▶ _Exercise directions_:
In the entries below, find the line with "Image resolution: width=700" and the line with "Given: Click the Welcome". Return those two lines and all lines between them, exactly.
- - -
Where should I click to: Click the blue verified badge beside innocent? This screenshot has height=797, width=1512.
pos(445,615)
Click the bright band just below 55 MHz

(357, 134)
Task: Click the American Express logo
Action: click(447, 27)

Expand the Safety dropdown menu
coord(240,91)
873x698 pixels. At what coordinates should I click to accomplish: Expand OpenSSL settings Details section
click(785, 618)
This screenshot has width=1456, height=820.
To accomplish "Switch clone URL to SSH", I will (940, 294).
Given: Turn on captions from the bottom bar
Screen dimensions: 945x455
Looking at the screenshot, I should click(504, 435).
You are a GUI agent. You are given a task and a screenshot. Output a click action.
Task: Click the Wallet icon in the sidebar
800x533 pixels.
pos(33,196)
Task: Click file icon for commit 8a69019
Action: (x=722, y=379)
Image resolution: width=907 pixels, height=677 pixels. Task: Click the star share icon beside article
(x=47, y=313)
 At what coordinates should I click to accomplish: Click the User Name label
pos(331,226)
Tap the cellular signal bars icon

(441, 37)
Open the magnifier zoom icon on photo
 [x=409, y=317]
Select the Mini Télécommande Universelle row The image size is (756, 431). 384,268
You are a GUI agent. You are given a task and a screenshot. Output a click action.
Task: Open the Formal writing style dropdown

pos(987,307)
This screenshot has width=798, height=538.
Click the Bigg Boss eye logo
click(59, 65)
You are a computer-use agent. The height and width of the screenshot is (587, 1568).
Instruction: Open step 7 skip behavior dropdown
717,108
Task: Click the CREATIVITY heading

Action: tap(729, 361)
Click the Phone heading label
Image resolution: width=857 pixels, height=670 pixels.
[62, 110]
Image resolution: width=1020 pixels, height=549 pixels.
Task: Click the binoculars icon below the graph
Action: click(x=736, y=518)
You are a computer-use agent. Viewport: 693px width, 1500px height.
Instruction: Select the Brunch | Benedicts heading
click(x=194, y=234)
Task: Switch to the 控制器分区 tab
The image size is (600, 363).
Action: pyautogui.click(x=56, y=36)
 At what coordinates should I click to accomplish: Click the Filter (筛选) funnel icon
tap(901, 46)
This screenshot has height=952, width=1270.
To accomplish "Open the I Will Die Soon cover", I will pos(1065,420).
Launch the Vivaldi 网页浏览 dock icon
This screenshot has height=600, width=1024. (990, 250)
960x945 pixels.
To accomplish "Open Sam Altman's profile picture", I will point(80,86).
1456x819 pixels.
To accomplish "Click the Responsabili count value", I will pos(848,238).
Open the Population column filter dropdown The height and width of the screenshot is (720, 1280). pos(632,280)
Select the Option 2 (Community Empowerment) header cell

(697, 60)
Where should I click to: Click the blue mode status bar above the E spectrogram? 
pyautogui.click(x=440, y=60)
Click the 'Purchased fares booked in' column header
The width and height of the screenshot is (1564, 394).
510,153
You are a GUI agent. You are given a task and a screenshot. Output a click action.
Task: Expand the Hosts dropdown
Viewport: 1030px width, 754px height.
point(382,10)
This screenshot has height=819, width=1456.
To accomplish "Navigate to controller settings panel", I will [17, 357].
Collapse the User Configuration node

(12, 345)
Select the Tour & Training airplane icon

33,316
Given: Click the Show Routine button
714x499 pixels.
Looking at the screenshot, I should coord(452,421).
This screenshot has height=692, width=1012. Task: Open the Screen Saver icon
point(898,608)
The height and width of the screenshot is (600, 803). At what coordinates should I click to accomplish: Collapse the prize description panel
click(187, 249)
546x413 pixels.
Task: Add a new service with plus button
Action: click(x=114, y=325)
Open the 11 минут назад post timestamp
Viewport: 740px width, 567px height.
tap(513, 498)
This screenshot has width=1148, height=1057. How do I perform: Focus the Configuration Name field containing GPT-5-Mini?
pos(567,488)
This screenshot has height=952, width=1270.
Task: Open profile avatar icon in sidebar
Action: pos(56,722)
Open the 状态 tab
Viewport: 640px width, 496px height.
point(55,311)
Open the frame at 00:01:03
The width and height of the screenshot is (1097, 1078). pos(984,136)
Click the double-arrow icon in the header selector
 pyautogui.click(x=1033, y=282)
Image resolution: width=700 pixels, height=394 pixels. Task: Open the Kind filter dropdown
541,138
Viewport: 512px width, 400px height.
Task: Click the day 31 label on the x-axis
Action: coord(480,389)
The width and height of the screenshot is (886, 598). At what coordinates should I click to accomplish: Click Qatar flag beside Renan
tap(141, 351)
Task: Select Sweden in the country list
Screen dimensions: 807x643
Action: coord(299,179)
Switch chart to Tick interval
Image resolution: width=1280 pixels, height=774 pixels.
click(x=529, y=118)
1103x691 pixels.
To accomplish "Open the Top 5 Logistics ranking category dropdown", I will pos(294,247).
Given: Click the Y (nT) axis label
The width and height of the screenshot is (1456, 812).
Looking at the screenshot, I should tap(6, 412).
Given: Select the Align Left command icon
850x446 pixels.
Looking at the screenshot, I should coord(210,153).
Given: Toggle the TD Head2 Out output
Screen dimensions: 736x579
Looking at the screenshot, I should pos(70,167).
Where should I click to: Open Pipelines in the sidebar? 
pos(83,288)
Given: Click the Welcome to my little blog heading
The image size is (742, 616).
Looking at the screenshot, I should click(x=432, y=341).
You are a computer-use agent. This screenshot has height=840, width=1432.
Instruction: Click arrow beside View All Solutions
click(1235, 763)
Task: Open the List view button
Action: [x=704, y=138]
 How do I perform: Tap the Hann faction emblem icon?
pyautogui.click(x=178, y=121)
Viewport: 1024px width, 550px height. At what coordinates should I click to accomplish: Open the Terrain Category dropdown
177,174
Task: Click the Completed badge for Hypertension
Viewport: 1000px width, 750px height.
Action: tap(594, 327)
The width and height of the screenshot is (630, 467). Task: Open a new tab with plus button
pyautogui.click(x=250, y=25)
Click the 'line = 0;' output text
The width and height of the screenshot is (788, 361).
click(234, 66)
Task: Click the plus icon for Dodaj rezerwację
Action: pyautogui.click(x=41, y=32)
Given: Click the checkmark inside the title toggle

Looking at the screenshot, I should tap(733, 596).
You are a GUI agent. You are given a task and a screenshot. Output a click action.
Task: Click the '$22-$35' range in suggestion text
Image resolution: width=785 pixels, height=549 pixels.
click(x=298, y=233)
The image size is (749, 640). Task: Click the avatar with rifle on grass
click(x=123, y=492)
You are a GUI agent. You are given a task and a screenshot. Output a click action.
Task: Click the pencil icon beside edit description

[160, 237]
- - -
▶ _Output_:
Image resolution: width=700 pixels, height=394 pixels. Task: Open the Kind filter dropdown
541,138
Viewport: 512px width, 400px height.
Task: Click the day 31 label on the x-axis
Action: coord(480,389)
The width and height of the screenshot is (886, 598). At what coordinates should I click to accomplish: Click Qatar flag beside Renan
tap(141, 351)
Task: Select Sweden in the country list
Screen dimensions: 807x643
Action: coord(299,179)
Switch chart to Tick interval
Image resolution: width=1280 pixels, height=774 pixels.
click(x=529, y=118)
1103x691 pixels.
To accomplish "Open the Top 5 Logistics ranking category dropdown", I will pos(294,247).
Given: Click the Y (nT) axis label
The width and height of the screenshot is (1456, 812).
Looking at the screenshot, I should tap(6, 412).
Given: Select the Align Left command icon
850x446 pixels.
Looking at the screenshot, I should coord(210,153).
Given: Toggle the TD Head2 Out output
Screen dimensions: 736x579
Looking at the screenshot, I should pos(70,167).
Where should I click to: Open Pipelines in the sidebar? 
pos(83,288)
Given: Click the Welcome to my little blog heading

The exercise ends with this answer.